Disney Cruise Line’s 4,000-passenger ship sails three-, four-, and five-night cruises frequently from Port Canaveral to Nassau and Castaway Cay, the line’s spectacular private island. Sure, the sailings are short, but Disney packs their itineraries full of more activities for every age group than they could ever do. For teens, there’s a club and DJ lessons; for younger kids there are Scavenger hunts and the opportunity to push the Millenium Falcon into warp speed in the kid’s club. And the littlest cruisers? They’ll want to line up for the meet-and-greets with princesses, including Anna and Elsa.

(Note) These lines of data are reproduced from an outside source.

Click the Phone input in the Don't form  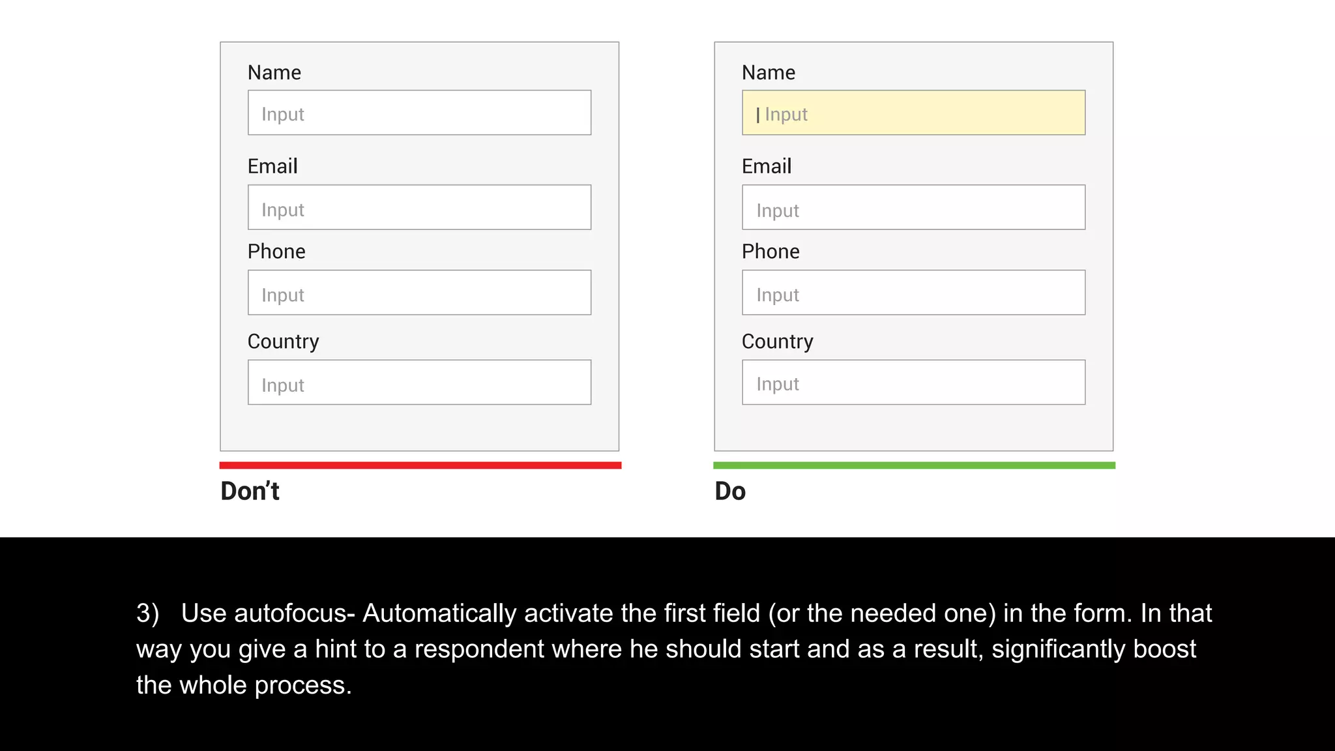[x=419, y=293]
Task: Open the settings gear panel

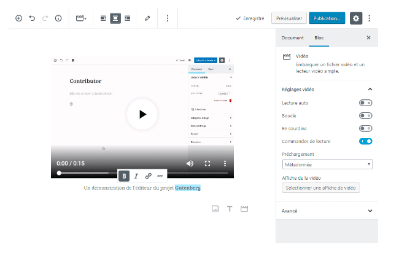Action: coord(356,18)
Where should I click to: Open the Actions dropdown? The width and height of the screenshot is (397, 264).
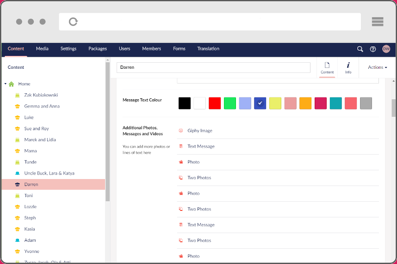(x=377, y=67)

This 3,969-passenger ship from Norwegian Cruise Line is the line’s homage to Manhattan, with a hot dog cart on the deck, cannoli by TV's “Cake Boss,” an ice bar with replicas of the Brooklyn Bridge and the Chrysler Building, and a Rockette-inspired dance class. So it’s no surprise to hear that you can set sail on Breakaway out of Manhattan, and take seven-day cruises down to either Bermuda or the Bahamas. Bahamas sailings include calls on the line’s private island, Great Stirrup Cay.

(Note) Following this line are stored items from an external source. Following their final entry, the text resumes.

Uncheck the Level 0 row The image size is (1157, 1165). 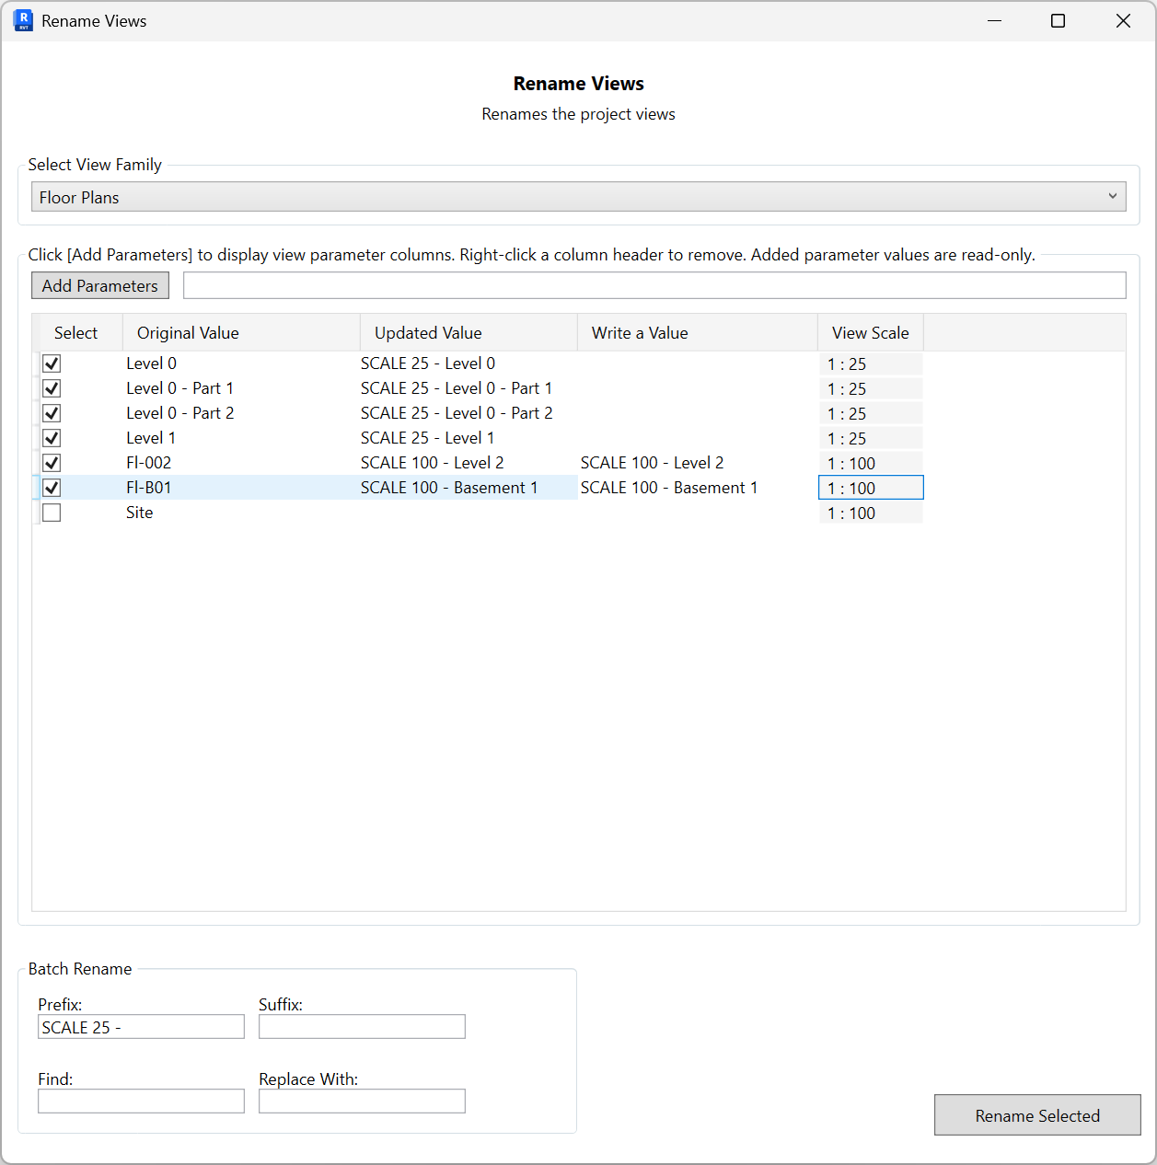[x=51, y=363]
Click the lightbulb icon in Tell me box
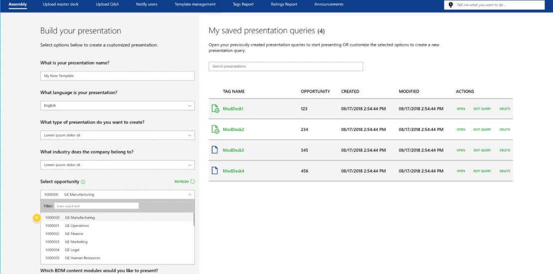553x274 pixels. pyautogui.click(x=451, y=5)
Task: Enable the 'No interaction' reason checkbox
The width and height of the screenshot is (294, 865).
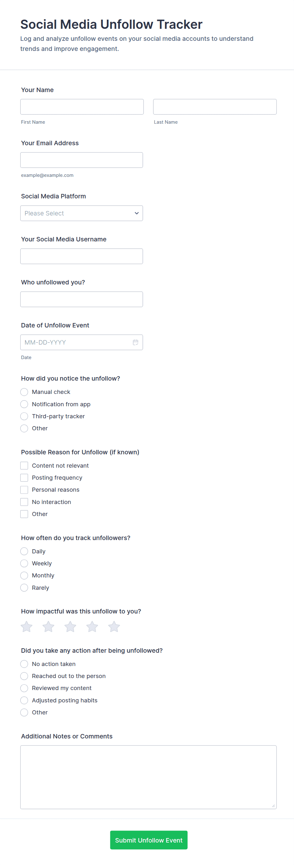Action: pyautogui.click(x=24, y=502)
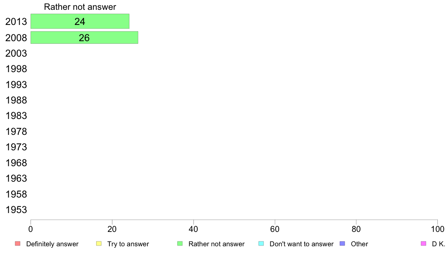
Task: Click the 1998 year label
Action: [x=16, y=69]
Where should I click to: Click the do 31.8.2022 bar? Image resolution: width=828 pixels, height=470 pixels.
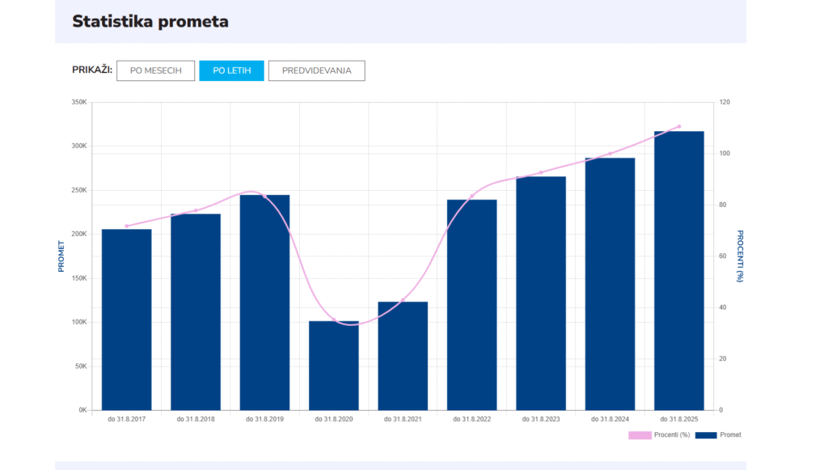coord(471,307)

This ship, the first from MSC Cruises to focus on North American travelers, is still full of European treats even though it sails out of Miami. The cruises to the Bahamas range from mini three-night sailings all the way up to 10-, 11- and even 21-day options for those with more vacation time. Look for an Eataly restaurant and a Vencchi gelato spot by the pool, as well as aqua cycling classes and a water park for kids.
Starting this fall, Disney Cruise Line, the most high-end family-friendly cruise line, will begin sailing out of New York City on seven- and eight-day sailings down to the Bahamas on its original ship. Onboard the Disney Magic, you’ll find a Brazilian steakhouse, the Aquadunk water slide—which shoots out over the edge of the ship—and kids clubs that include a Marvel Comics section and Tinkerbell’s dress-up closet. Trust us, you won’t be able to drag your little ones away from the club.
Princess Cruises’ newest ship, Regal Princess, does a seven-day sailing out of Fort Lauderdale that includes a call in Princess Cay, the line’s Bahamian Island. In addition, you get to see Grand Cayman, Cozumel, and either Montego Bay or Grand Turk (depending on the sailing). Onboard, there’s a gelato shop, an impressive pizza parlor, and an adults-only lounge with gorgeous cabanas. Just be sure to book yours early; they fill up fast.
This ship—the sister of Norwegian Breakaway—doesn’t just cruise to the Bahamas from Miami. It also celebrates the culture of its home port with a mojito bar, a Latin dance performance, and plenty of Cuban food. Onboard, you can dine at a supper club or OceanBlue, the seafood restaurant that features South Florida catches. Both ships also have a wide range of cabin options, including a large number of studio cabins for solo travelers, as well as large suites with a shared concierge and pool area called Haven by Norwegian.
This 2,100-passenger Holland America ship was refurbished in December, and now it has all the line’s coolest new features, from the Gallery Bar—home to a trendy cocktail menu by famed mixologist Dale Degrofff—to a trio of music venues, an upgrade that’s sure to wow passengers in the evenings. The line had partnered with B.B. King’s Blues Club, and now they also have a Lincoln Center partnership and a Billboard partnership, too. In addition, the ship also has the Dive-in poolside restaurant, which does gourmet burgers, hot dogs, and sandwiches. Our favorite? We think the Portobello with smoked gouda is the perfect snack in the sun as you sail from Fort Lauderdale toward the Bahamas.